What is needed:
Would you copy all lines in the data that contain the word "agent"?

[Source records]
════════════════════

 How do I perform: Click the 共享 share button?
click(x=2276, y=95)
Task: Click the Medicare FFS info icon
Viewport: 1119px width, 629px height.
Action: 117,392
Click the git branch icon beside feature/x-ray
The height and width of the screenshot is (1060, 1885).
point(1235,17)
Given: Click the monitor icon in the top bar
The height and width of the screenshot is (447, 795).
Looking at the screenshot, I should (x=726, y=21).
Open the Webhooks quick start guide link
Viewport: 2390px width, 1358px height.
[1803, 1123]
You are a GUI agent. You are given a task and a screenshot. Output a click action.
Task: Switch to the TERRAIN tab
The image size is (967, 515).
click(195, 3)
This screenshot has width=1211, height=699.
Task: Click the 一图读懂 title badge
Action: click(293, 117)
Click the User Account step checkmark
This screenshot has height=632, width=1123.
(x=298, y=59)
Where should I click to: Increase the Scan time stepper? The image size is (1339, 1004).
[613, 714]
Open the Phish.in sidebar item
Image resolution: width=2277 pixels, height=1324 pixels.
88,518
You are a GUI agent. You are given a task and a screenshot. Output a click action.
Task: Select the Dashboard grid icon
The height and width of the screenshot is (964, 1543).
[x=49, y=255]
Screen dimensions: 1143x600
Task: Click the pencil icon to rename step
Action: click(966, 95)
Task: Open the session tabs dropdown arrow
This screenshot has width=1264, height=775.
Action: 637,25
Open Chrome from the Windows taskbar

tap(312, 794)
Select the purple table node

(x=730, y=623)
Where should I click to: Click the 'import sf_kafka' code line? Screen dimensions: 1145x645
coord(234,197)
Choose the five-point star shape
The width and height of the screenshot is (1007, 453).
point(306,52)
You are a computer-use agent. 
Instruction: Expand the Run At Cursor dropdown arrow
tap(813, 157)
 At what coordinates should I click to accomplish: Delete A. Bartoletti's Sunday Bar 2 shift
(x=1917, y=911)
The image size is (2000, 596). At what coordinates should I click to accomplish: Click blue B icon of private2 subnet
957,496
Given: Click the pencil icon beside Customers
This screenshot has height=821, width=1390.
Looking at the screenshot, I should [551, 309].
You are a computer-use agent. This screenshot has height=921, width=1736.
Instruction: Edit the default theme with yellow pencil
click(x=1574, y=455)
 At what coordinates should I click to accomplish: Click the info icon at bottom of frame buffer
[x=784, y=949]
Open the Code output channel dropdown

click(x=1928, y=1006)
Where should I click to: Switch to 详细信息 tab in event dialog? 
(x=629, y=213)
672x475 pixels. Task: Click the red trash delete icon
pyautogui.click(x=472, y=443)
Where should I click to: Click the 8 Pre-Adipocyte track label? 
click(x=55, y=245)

════════════════════

Reply:
You are a GUI agent. You are given a task and a screenshot. Output a click action.
You are a GUI agent. You are given a task and a screenshot. Output a click action.
You are a computer-use agent. 
You are a computer-use agent. This screenshot has height=921, width=1736.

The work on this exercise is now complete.